John Clifford is an American producer, director, author, choreographer, and dancer. He was the founder and artistic director of the original Los Angeles Ballet (1974–85) and the chamber-sized touring ensemble, Ballet of Los Angeles (1988–91). Before that time, Clifford was a principal dancer and choreographer (8 ballets before age 26) with George Balanchine’s New York City Ballet (1966–74). Balanchine invited him back as a guest artist numerous times, and his last performances with the company were in 1980.

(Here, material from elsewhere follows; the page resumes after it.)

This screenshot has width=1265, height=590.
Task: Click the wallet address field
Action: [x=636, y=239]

Clifford was the artistic director of Robert Redford's Sundance Institute Video/Choreographer Program and produced “Pas De Deux,” a video distributed by Video Artists International (VAI).

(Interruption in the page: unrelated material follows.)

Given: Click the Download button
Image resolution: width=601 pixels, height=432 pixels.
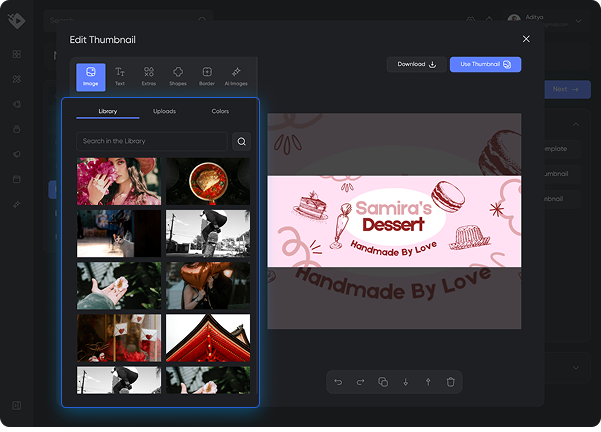Looking at the screenshot, I should tap(416, 64).
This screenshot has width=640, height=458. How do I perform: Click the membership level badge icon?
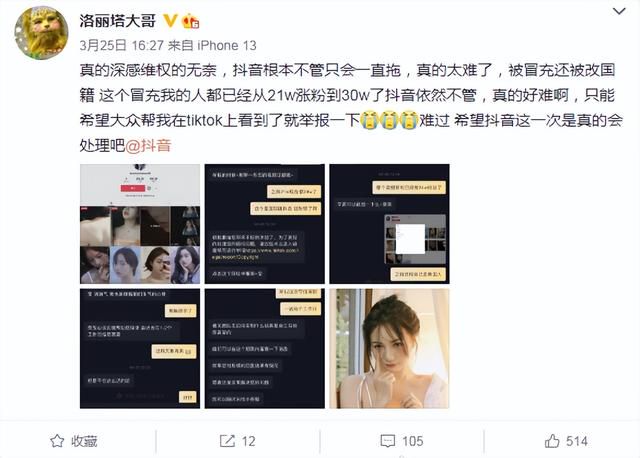[191, 21]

His new for-profit dance company Los Angeles Dance Theater produced for Warner Bros Theatre Ventures, Inc. a dance version of Casablanca; CASABLANCA: The Dance. The production premiered on April 5, 2005 at the Great Hall of the People in Beijing, China.

Mr. Clifford is a senior répétiteur for the George Balanchine Trust and has staged numerous Balanchine ballets for companies including the Paris Opera Ballet (9), the Bolshoi Ballet (3), the Mariinsky Ballet (2), the San Francisco Ballet (3), etc., and most of the ballet companies in the United States. As a choreographer, companies such as the Deutsche Oper Ballet, Zurich Ballet, Le Ballet de Monte Carlo, Ballet du Nord (France), Maggio Danza, Rome Opéra Ballet, and the Teatro Colon in Buenos Aires produced an all-Clifford program in 1985.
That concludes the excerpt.